Hail pelted the roof, like falling shingle. Violet and orange rainbows shone an ethereal light into the room. The river roared one day and was almost silent the next. Rain seeped into the thatch and began dripping on to the floor. Then they heard the trees sighing and clicking and knew that the rain had turned to ice.
Now, the cold began to torment them. They went outside only to relieve themselves or to claw vegetables out of the ground or to bring in firewood or fish from the nets. They wondered if they would die here. They knew that the fire kept them alive. They longed for furs or sheepskins, but had neither, only their arms to wrap around each other.

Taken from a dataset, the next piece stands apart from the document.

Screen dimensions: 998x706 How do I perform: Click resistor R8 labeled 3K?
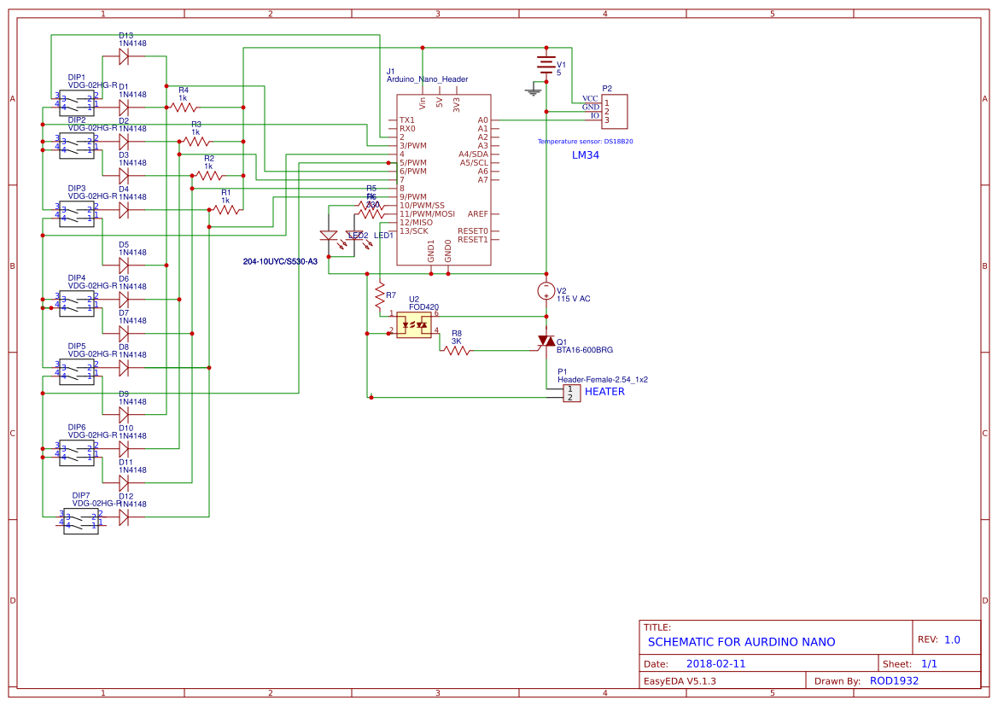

After their night in the cave, their passion calmed, as though they had crammed into one night the experience of a year, and what they settled into now was something which resembled an affectionate marriage, one without prudery or secrets or shame. Together, they fussed over the fire, prepared their soup, tried to comfort each other when one of them was ill or in pain, taught each other songs, told stories, suffered boredom and sadness and joy, made love slowly and tenderly and tried, above all, to keep the cold at bay.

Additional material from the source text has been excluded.